Herinneringen van Kees Marges-23
Britse mijnwerkersstaking
Van 6 maart 1984 tot 3 maart 1985 vond in Engeland een beroemde of beruchte mijnwerkersstaking plaats. Een grote groep mijnwerkers verzette zich tegen de sluiting van een aantal mijnen in het midden en westen van Engeland. Ook in Schotland was er verzet. Een aantal jaren daarvoor, tijdens het premierschap van Harold Wilson (Labour) waren de mijnen geprivatiseerd, nadat ze niet eens zolang daarvoor nog waren genationaliseerd. Volgens de private mijneigenaren waren de mijnen nu verouderd en niet meer rendabel te maken. Milieu en klimaat speelden toen nog lang geen rol. Veel van de getroffen mijnwerkers en hun bond twijfelden aan de economische motieven voor de sluiting, volgens hen waren de mijnen nog wel goed te exploiteren.
Britse premier Thatcher
De manier waarop de toenmalige conservatieve regering van Thatcher de mijnsluiting aangreep om de ‘macht’ van de National Union of Miners (NUM), de mijnwerkersbond met Arthur Scargill als President, te breken, speelde een belangrijke rol. De NUM was toen nog de grootste en machtigste vakbond – in termen van het organiseren van stakingen – in het Verenigd Koninkrijk. Al in 1980 kwam de regering Thatcher met het plan de mijnen te sluiten. Maar de regering stuitte toen ook al op veel verzet. Ze bond toen in en ging de strijd (nog) niet aan met de NUM. Haar motto was: mijnen dicht, lastige bond foetsie.
Tweede poging
In 1984 zette ze wel door, na zich goed te hebben voorbereid op nieuw verzet en acties. Arthur Scargill riep op 6 maart 1984 een nationale staking uit. Maar er zaten tenminste twee problemen aan die oproep vast. De wettelijk voorgeschreven stemming onder de leden van de bond had niet plaats gevonden. De rechter besliste toen dat de bond een illegale staking had uitgeroepen. Het tweede probleem was dat voor- en tegenstanders nationaal en regionaal verdeeld waren. Zelfs in het kleine Wales waren de noordelijke en zuidelijke mijnwerkers sterk verdeeld. Misschien had die regionale verdeeldheid nog te maken met de organisatie van de voorganger van de NUM, een federatie met autonome bonden die niet altijd in lijn met het centrale bestuur handelden. De bond had toen zijn hoofdkantoor in Londen en spanningen tussen ‘Londen’ en de regio bestonden ook in andere vakbonden, zoals de havenbond. Daarover later meer.

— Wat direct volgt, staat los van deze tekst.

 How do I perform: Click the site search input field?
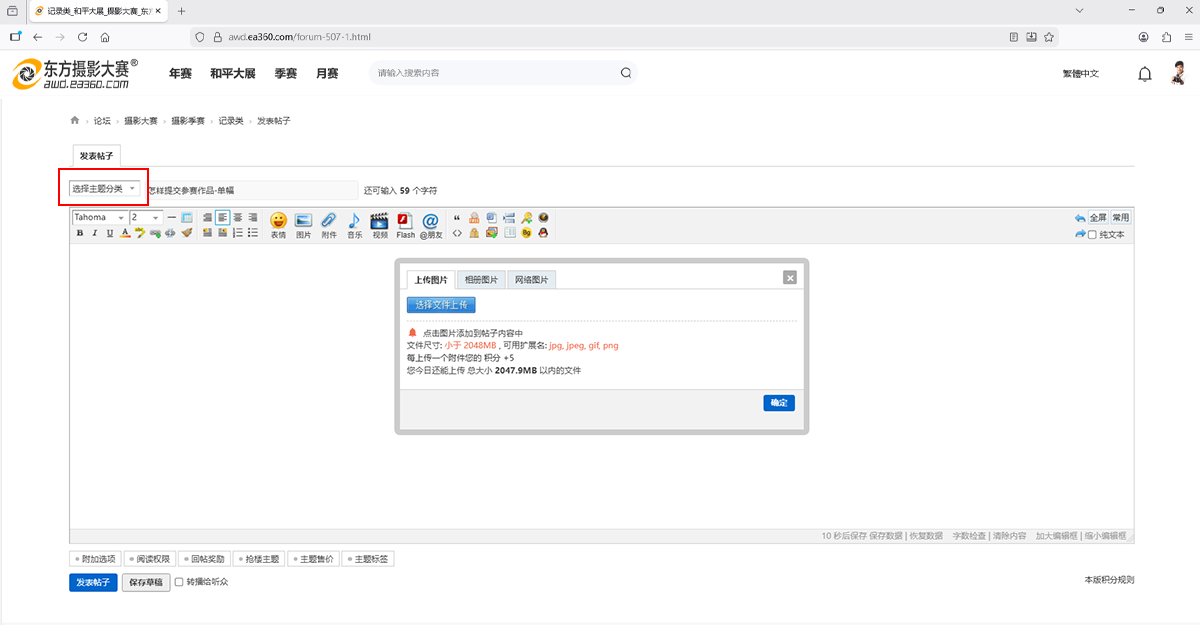[x=495, y=73]
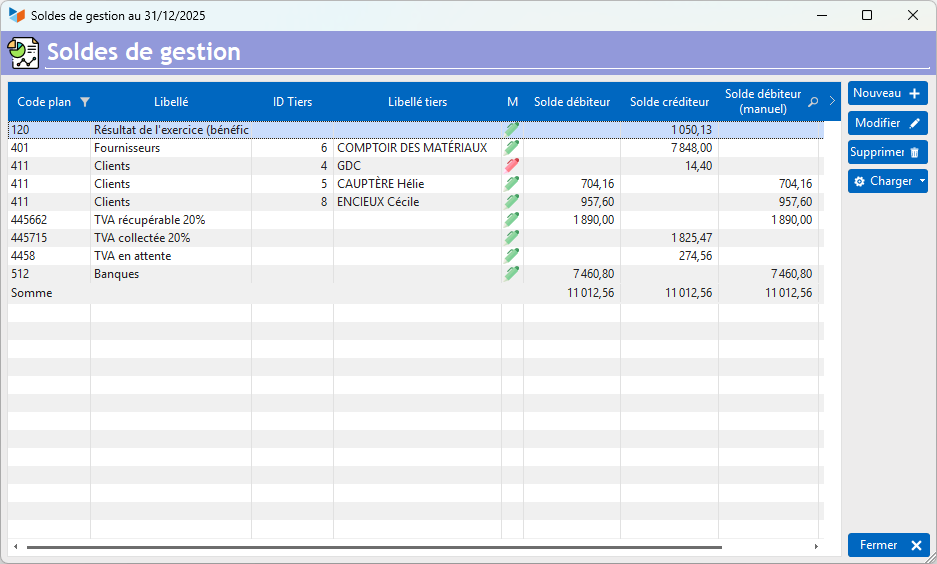Screen dimensions: 937x564
Task: Close the window using the Fermer button
Action: coord(889,545)
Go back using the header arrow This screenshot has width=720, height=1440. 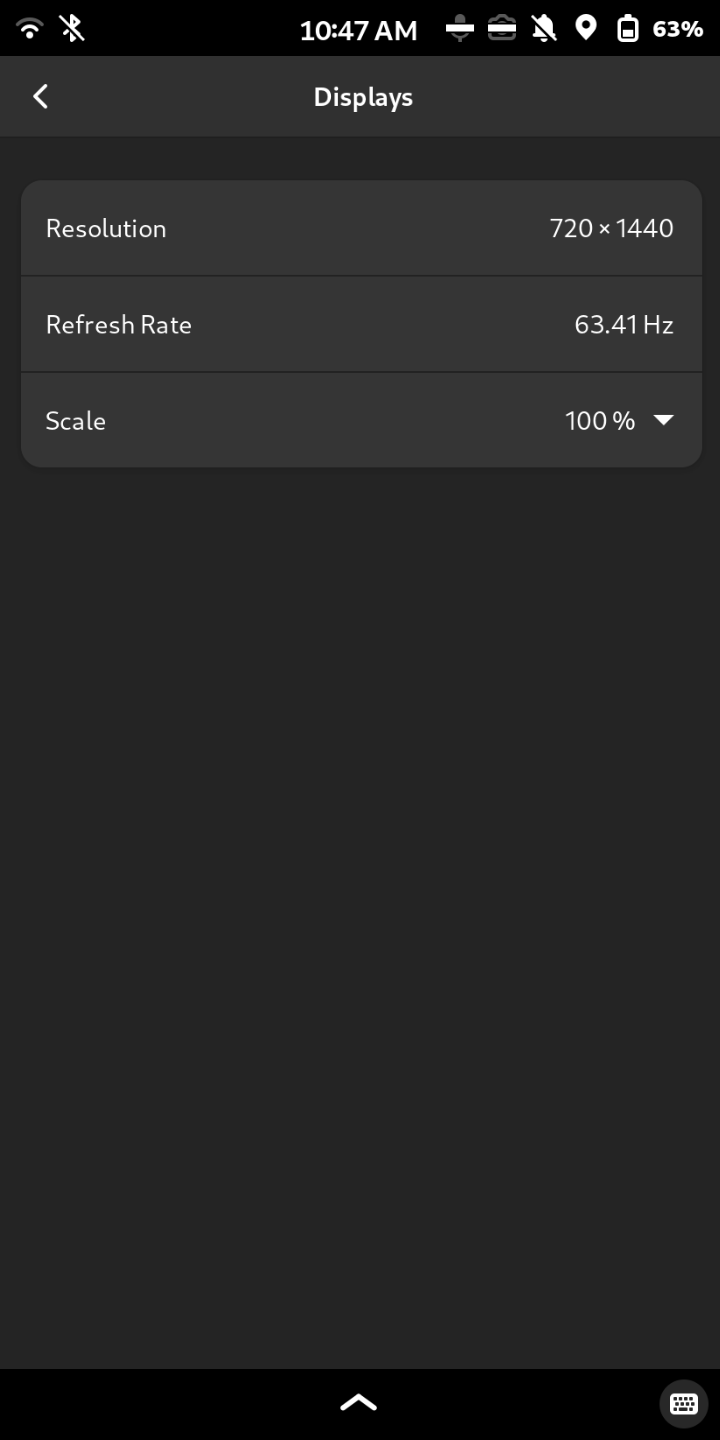tap(40, 96)
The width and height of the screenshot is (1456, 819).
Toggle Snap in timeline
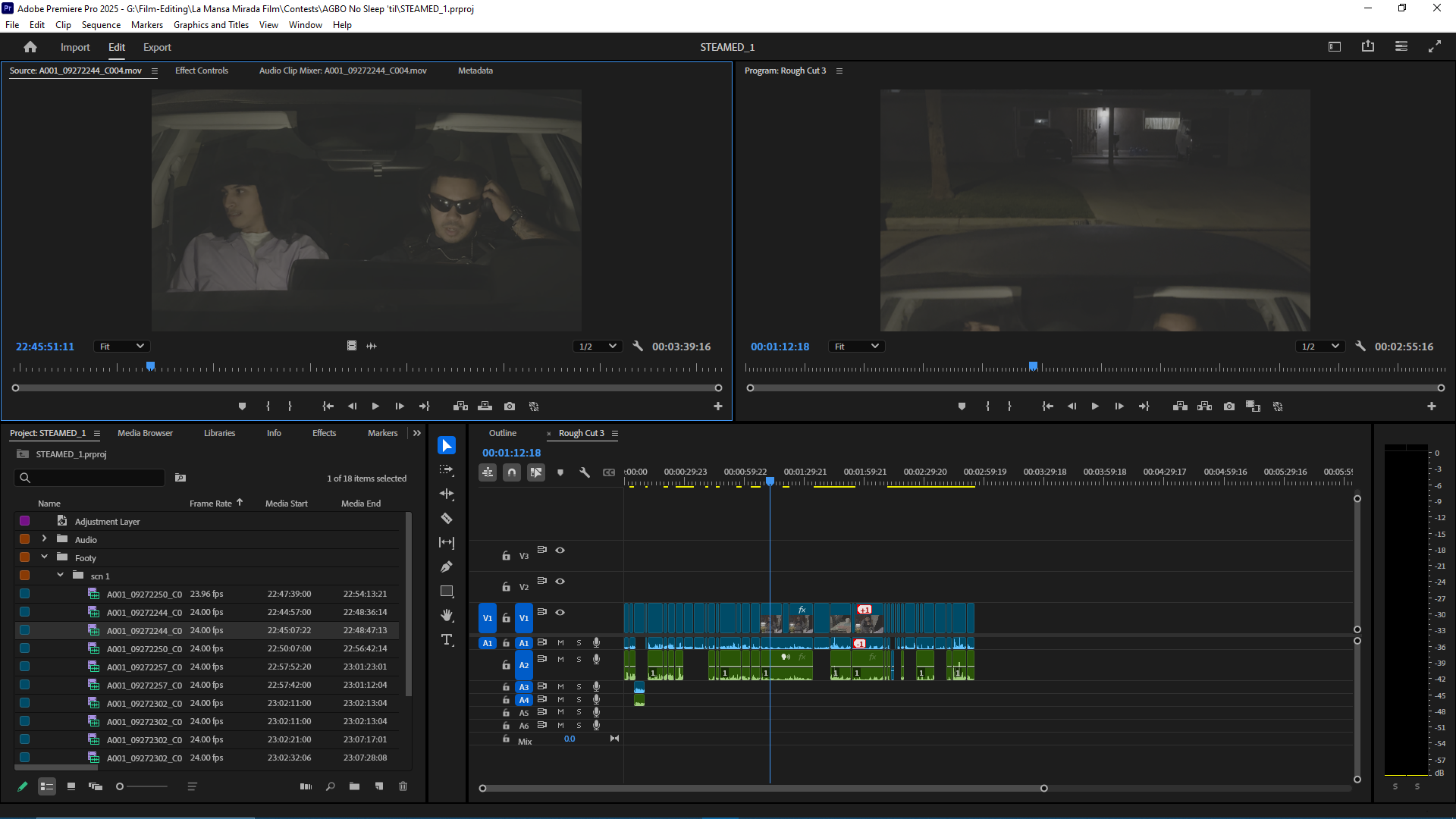pos(512,472)
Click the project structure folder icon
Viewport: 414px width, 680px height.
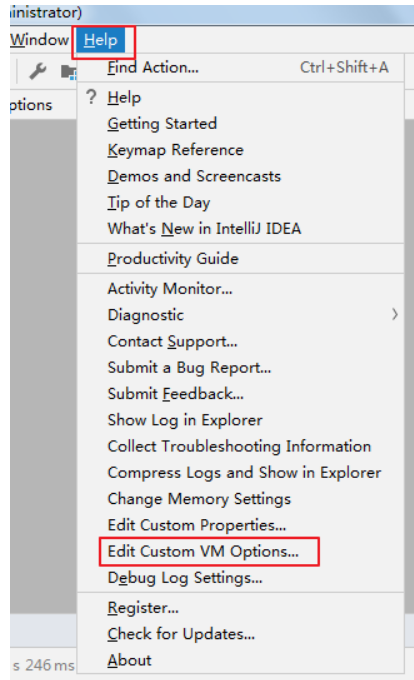[68, 72]
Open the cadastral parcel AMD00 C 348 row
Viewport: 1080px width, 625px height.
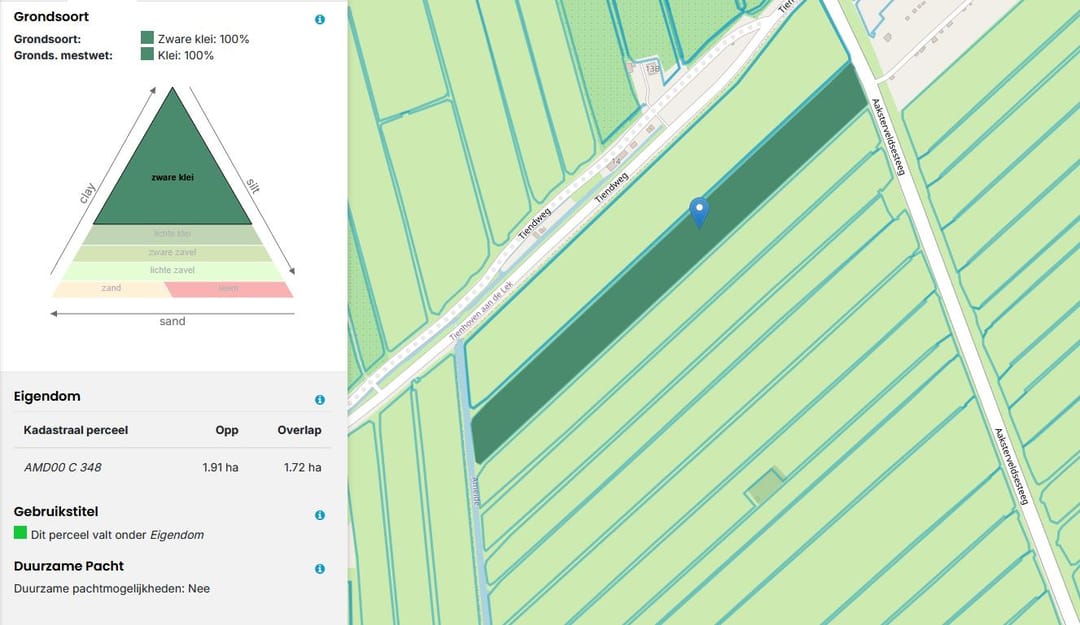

Thatchers doel: de macht van de vakbonden breken
Thatcher had vooral een hekel aan de vier sterkste vakbonden en zij probeerde ze stuk voor stuk aan te pakken. De mijnwerkersbond was veruit de grootste van die vier bonden. Ook de bond van drukkers en de bond van transportarbeiders, de Transport and General Workers Union (T&G), behoorden tot die groep, met name de sectie havens van de T&G.
Bevoorrading Engeland met kolen via andere havens?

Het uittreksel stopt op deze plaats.